一度モギルコアラ病院に来院し森に帰された事のあるコアラには必ずマイクロチップが付けられています。コアラが運ばれてくる度に、獣医師がセンサーでマイクロチップの有無を調べ、見つかった場合はデータベースでそのコアラの履歴を確認します。新規のコアラが重病や重傷で運ばれてくる事も、もちろん悲しいことですが、自分達が看病したコアラたちが、また病院に戻ってきてしまったと知ることは、とても残念で胸の詰まるものです。
ルナが最初にモギルコアラ病院に来た7月の下旬は繁殖期真っ盛りで、ルナのような若いオスのコアラが最も活動的になる時期です。結膜炎で目から膿が出ていた為救助されました。しかし、この時には既に彼の目は盲目でした。救助されるのが遅かったのかもしれません。救助時も何者とも知れない人間という生物に囲まれ、救助が救助であるという事も分からず、ルナはストレスでいっぱいでした。こちらは救助のつもりでも、ルナはとても怖がり、防御的になり、時にはとても攻撃的にさえなりました。目の見えるコアラにとっても、大きなストレスです。目の見えないルナにとって、この日はとても衝撃的な一日だったでしょう。

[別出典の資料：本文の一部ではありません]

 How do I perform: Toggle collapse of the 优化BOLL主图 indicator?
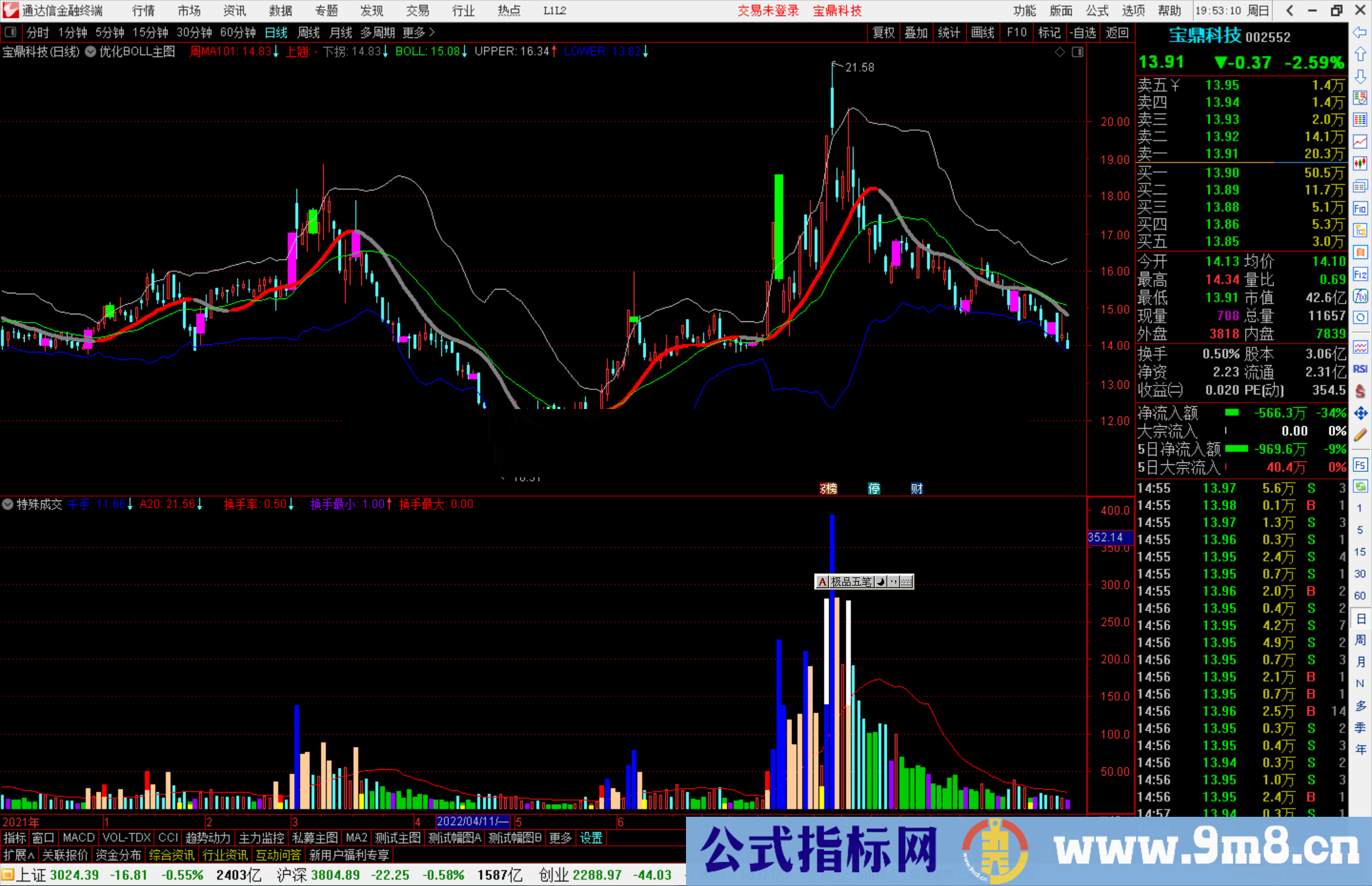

盲目のコアラでも、その生息地が平和で安全である限りにおいては、手に取るように分かり、何とか生きていけているのだろうと考えられています。しかし、来院時に盲目である上に老齢や病気で筋肉が衰えている場合には、治療後に森に帰っても長く生きられる可能性がとても低いのが現実です。ルナの場合は筋肉の調子が良くまだ若かった事もあり、結膜炎の回復と将来の森での成功を信じて入院することになりました。盲目のコアラの治療はスピードが肝腎です。目の見えないコアラが知らない環境に置かれることは、それだけでストレスになり免疫力が低下する恐れがありますし、生息地が更なる土地開発などによって変化してしまわないうちに一刻も早く帰してあげる必要があるからです。ルナは目の手術を受け、日に日に回復していきました。結局ルナが毎日の点眼に慣れることはありませんでしたが、ケアラーたちの努力とルナの忍耐力によって、入院から僅か2週間で退院の日を迎えたのでした。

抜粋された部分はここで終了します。